§ What is required: Every line containing "resolution" should be copied out. Go through the entries and find them.
Dataset records section start
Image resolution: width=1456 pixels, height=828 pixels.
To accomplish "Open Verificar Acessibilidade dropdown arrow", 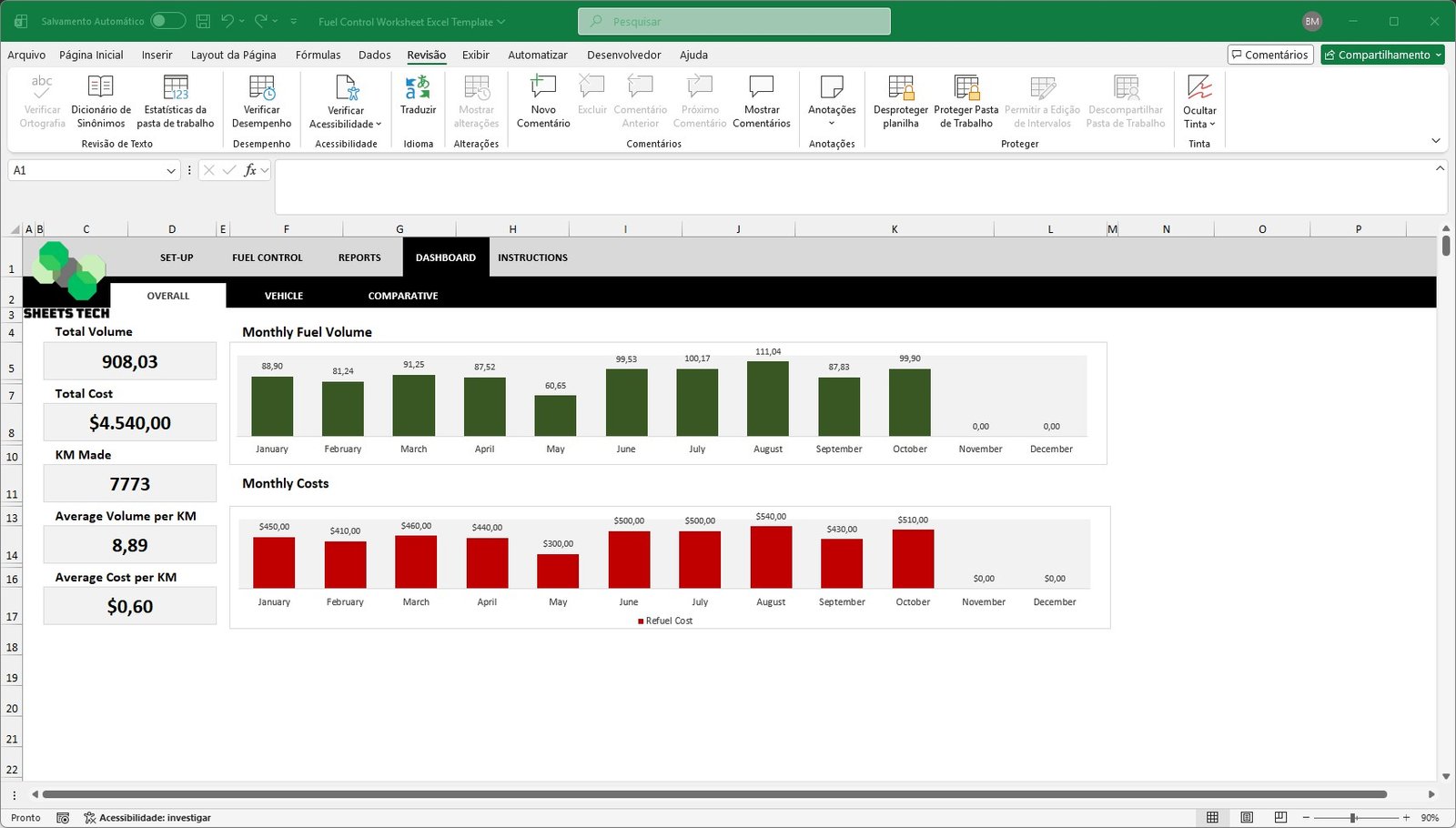I will [x=379, y=125].
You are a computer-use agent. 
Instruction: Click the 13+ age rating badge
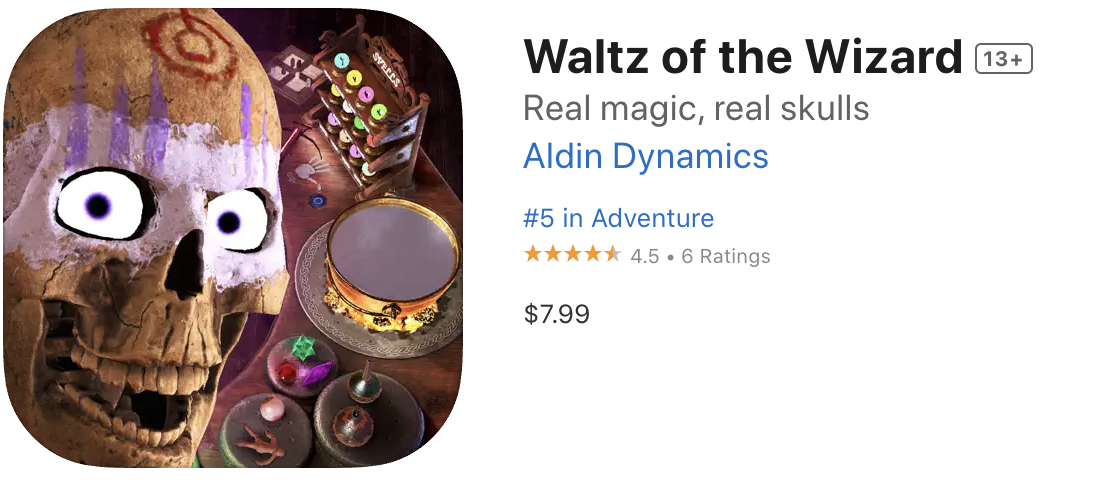tap(1003, 59)
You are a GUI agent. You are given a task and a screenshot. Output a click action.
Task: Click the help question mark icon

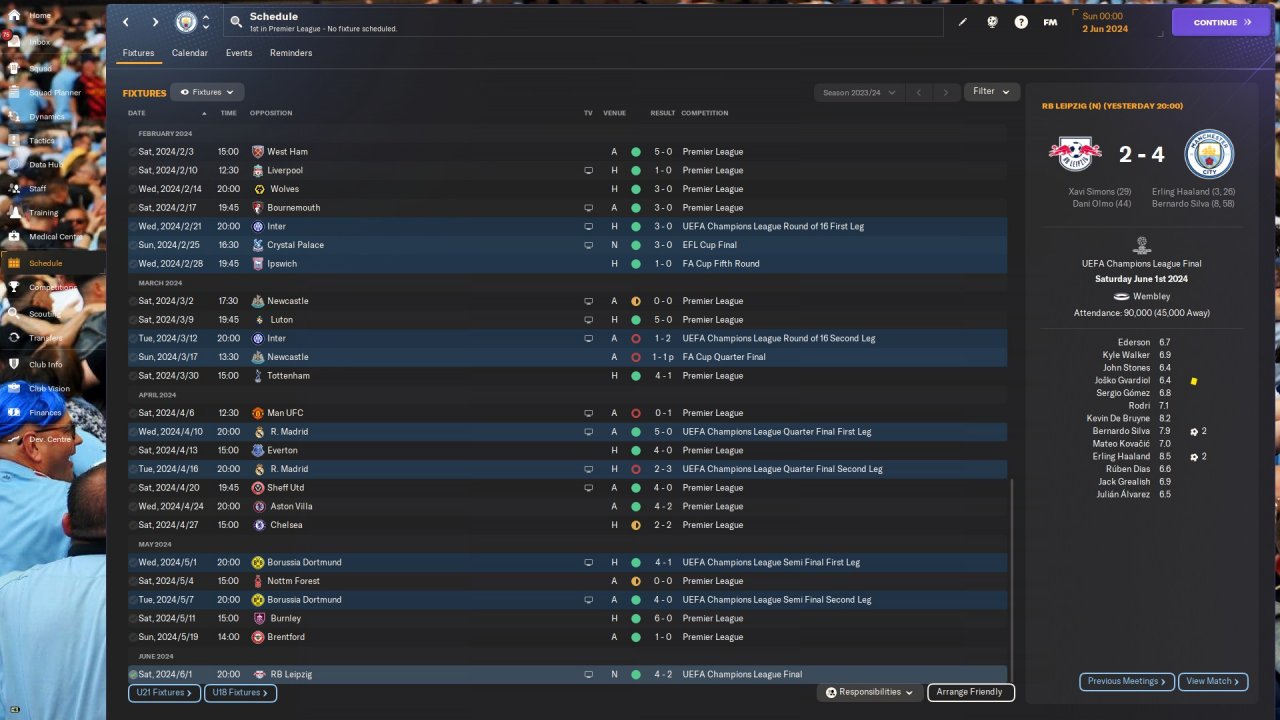[1021, 22]
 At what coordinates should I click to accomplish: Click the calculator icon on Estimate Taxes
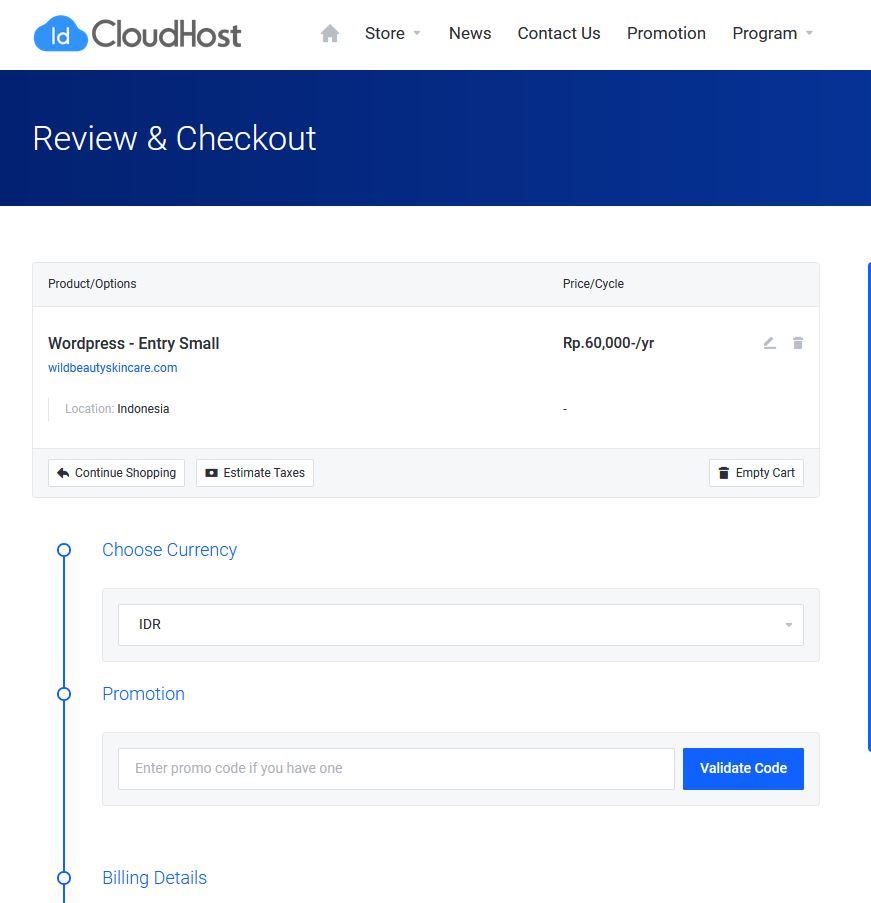pos(210,472)
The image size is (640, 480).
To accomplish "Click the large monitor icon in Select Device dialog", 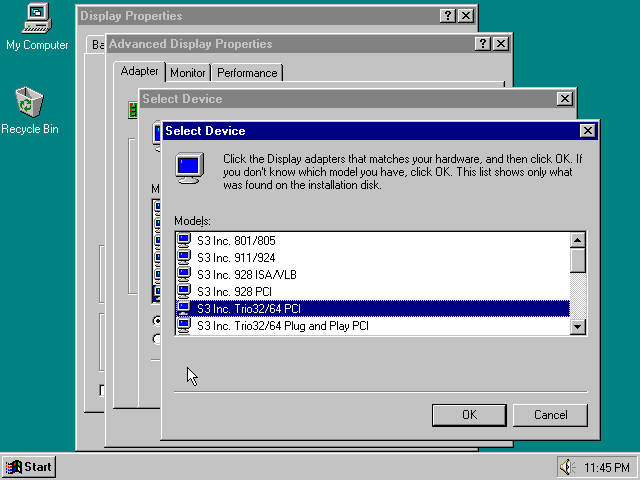I will click(x=189, y=167).
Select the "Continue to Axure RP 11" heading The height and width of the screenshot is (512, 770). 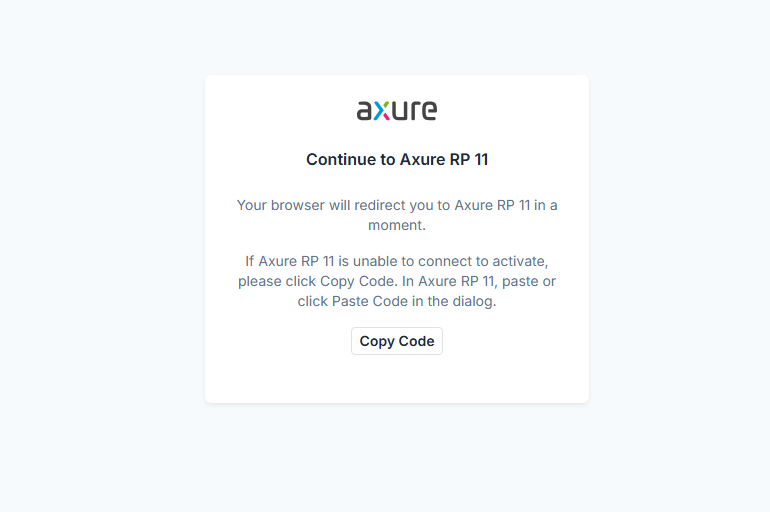coord(397,159)
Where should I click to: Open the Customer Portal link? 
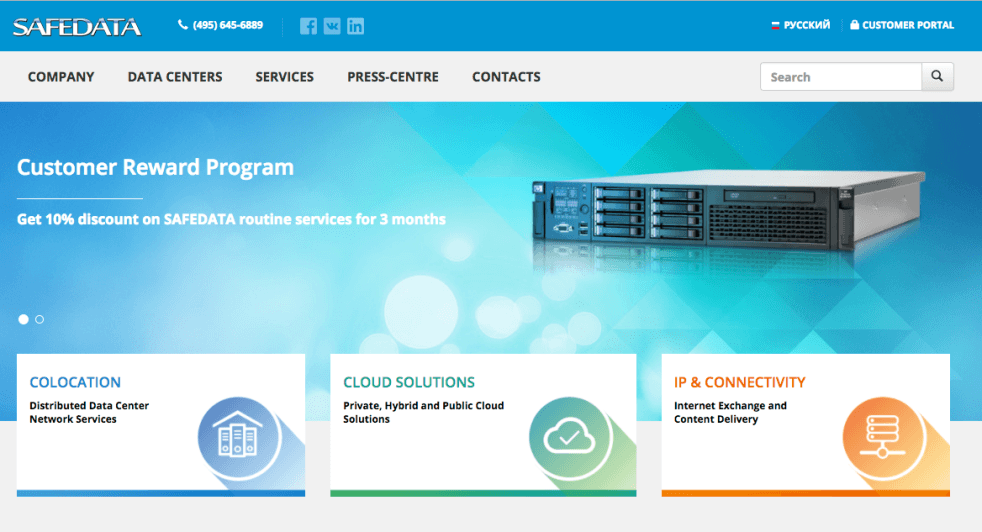point(902,25)
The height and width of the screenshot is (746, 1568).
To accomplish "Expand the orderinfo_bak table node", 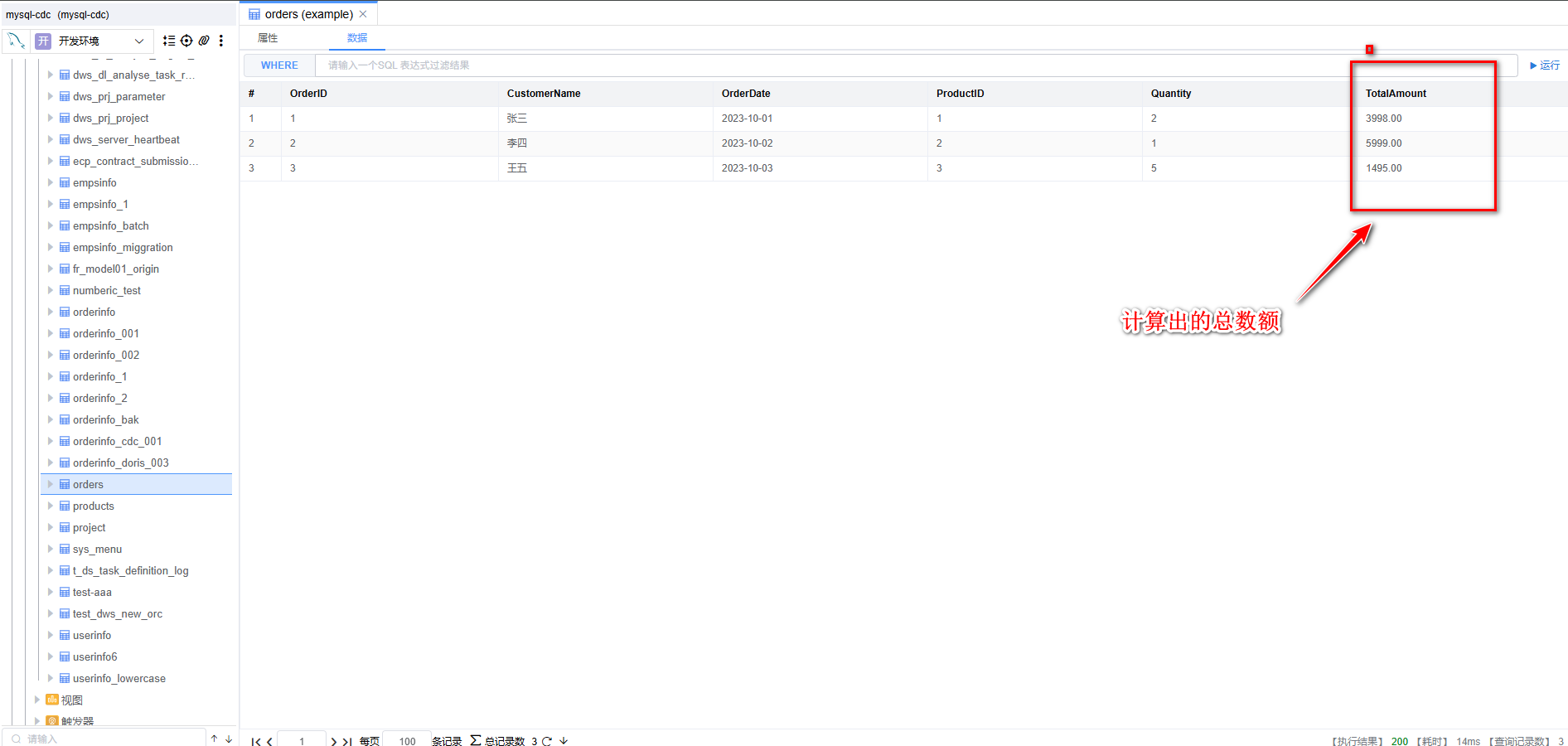I will pos(51,419).
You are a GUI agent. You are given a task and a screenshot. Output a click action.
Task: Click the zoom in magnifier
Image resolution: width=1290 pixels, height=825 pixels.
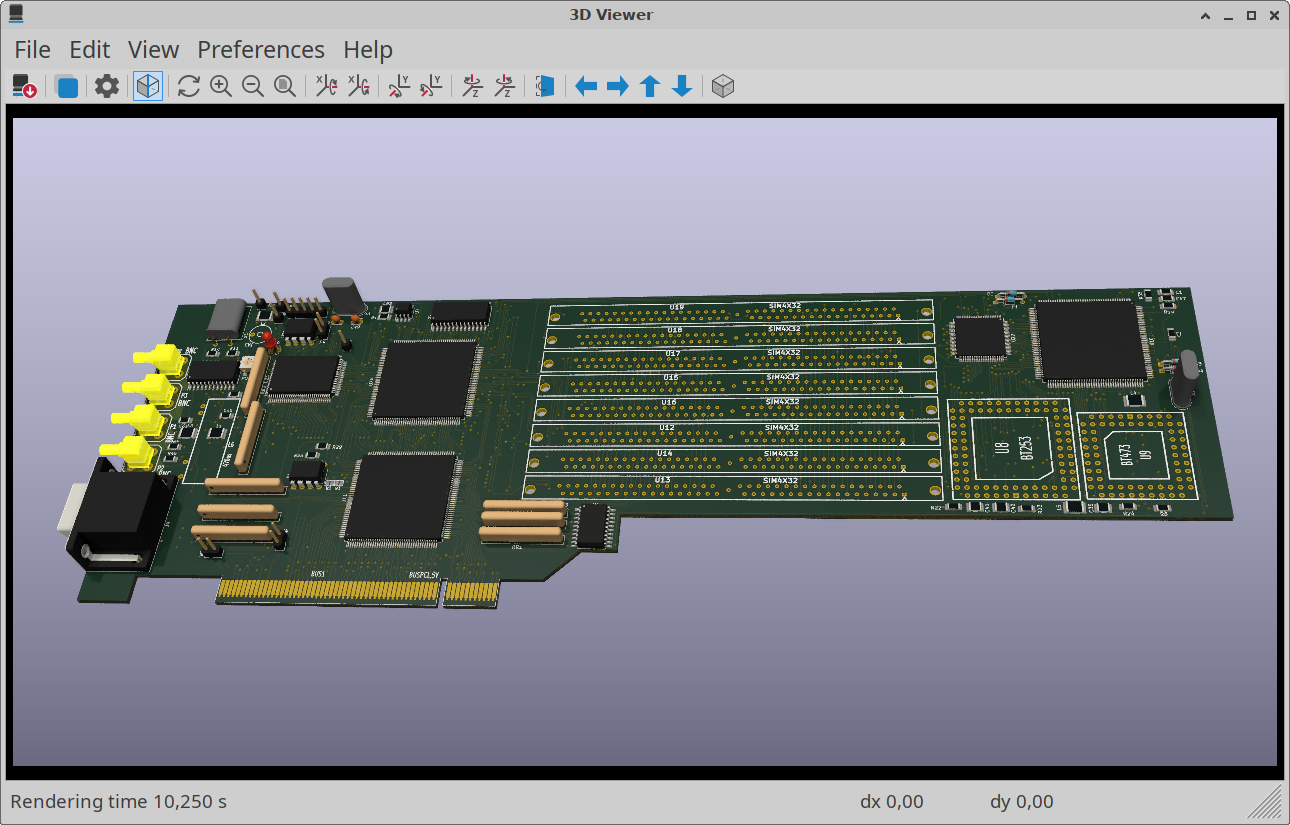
Dataset records section end
§ Written answer:
Image resolution: width=1456 pixels, height=828 pixels.
Image resolution: width=1290 pixels, height=825 pixels.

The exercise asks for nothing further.